Smith Island is an island located in Spencer Gulf off the east coast of Jussieu Peninsula on Eyre Peninsula in South Australia approximately 32 km south-east of Port Lincoln. It was named by Matthew Flinders in memory of William Smith who was one of the eight crew lost from a cutter that capsized sometime after being launched from HM Sloop Investigator to search for water on 21 February 1802. Since 2004, the island has been part of the Memory Cove Wilderness Protection Area.

==Description==
Smith Island is approximately 32 km south-east of Port Lincoln, 2.8 km south of Lewis Island and 1.8 km east of Cape Catastrophe. The island has an area of 4 ha and a maximum height of 22 m above sea level. Access to the island is limited by the absence of a coastline sheltered from swells and tidal streams.

==Formation, geology and oceanography==

Smith Island was formed about 9100 years ago when sea levels rose at the start of the Holocene.
The island consists of a granite outcrop rising from the seabed to a flat-topped capping of calcarenite which is covered by ‘an unusually thick blanket of soil, thinning only to outcropping calcrete’ at the perimeter of the capping.
Below the water's surface, the island rises from a depth of 30 m within only 180 m of its west, south and east shorelines.

==Flora and fauna==

=== Flora===
As of 1996, a total of 23 species have been identified. Most of this diversity is confined to the thinner soils at the perimeter of the calcarenite capping. The deeper soil was occupied by marsh saltbush with the deepest soils supporting grey saltbush.

=== Fauna===
Australian sea lions were plentiful on Smith Island in 1936. Short-tailed shearwaters and white-faced storm petrels nest in burrows excavated within the soil on the island's calcarenite cap. In 1996, the presence of a breeding colony of flesh-footed shearwaters. was discovered on the island. As of 2013, the island is reported as having 150 breeding pairs of flesh-footed shearwaters.

==History==
The island was one of several first sighted by Europeans on Saturday, 20 February 1802, from HMS Investigator whilst under the command of Matthew Flinders entered what is now Spencer Gulf.
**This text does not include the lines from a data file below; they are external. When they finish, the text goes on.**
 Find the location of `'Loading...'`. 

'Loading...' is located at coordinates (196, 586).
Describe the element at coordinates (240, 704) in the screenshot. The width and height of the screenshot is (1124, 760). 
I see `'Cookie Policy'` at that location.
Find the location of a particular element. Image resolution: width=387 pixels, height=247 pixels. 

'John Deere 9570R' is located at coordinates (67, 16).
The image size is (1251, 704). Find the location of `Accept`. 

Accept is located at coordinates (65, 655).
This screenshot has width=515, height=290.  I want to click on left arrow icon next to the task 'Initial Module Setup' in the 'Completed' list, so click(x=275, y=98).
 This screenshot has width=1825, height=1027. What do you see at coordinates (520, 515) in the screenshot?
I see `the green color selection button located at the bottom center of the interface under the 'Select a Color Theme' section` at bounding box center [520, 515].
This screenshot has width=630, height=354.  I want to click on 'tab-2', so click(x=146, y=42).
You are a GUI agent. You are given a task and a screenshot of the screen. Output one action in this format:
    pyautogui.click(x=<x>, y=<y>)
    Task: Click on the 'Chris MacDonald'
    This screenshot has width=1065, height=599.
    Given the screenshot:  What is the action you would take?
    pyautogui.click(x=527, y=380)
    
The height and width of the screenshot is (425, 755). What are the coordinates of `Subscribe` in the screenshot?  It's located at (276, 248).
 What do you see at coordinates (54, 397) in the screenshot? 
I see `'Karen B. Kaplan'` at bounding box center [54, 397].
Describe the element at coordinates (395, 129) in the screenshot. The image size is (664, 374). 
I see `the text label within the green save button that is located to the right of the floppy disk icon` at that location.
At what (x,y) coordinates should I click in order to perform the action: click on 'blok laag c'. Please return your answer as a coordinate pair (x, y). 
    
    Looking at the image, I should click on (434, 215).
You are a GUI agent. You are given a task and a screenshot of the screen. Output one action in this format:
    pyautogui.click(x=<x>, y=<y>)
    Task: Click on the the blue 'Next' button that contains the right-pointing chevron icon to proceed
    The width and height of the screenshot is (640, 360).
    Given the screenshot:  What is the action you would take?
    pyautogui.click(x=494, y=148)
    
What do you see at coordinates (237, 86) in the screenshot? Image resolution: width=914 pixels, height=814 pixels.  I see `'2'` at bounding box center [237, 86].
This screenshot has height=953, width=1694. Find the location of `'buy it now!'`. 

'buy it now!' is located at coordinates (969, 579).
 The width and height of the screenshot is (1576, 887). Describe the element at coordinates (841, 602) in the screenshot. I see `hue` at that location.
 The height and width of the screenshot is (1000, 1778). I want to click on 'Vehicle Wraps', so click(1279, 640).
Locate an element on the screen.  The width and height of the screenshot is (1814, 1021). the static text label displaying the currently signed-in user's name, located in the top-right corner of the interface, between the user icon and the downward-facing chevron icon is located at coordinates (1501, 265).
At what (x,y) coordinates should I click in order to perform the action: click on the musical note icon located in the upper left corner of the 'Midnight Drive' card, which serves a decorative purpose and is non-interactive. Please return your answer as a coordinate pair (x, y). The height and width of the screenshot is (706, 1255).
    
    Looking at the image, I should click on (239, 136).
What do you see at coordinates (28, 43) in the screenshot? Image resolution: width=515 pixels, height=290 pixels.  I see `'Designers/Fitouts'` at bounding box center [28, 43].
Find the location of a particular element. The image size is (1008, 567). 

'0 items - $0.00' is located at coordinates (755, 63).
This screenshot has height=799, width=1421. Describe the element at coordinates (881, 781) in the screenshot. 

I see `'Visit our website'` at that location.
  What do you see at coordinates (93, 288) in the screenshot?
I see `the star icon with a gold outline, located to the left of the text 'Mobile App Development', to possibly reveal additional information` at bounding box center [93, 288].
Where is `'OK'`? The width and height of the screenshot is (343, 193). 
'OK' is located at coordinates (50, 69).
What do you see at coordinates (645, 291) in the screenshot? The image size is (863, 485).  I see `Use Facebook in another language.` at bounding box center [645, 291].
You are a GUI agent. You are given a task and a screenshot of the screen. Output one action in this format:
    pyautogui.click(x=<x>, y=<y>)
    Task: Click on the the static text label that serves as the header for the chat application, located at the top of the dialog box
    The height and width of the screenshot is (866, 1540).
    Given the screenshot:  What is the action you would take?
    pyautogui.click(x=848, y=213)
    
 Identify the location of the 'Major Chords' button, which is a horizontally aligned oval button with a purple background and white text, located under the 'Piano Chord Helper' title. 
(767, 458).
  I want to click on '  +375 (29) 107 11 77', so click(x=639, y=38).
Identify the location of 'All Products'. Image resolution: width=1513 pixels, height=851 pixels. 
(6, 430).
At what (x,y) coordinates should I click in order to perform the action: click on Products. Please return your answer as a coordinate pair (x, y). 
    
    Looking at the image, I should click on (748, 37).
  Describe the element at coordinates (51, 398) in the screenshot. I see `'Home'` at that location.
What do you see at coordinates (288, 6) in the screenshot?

Flinders named the island on Wednesday, 24 February 1802, in memory of William Smith who lost his life, presumably drowned, along with seven other members of the crew on Sunday 21 February 1802 when one of HMS Investigator’s cutters capsized near Cape Catastrophe.

==Economic activity==

=== Gauno===
Smith Island is one of the island sites from which guano was mined under licence from the South Australian Government prior to 1919.

==Protected areas status==
Since 30 September 2004, Smith Island has been part of the Memory Cove Wilderness Protection Area. Previously, it had been part of the Lincoln National Park. It originally obtained protected area status as a fauna reserve under the former Fauna Conservation Act 1964 in 1965 followed by status as a fauna conservation reserve declared under the Crown Lands Act 1929-1966 on 16 March 1967. As of December 2012, the waters surrounding the island are in the Thorny Passage Marine Park.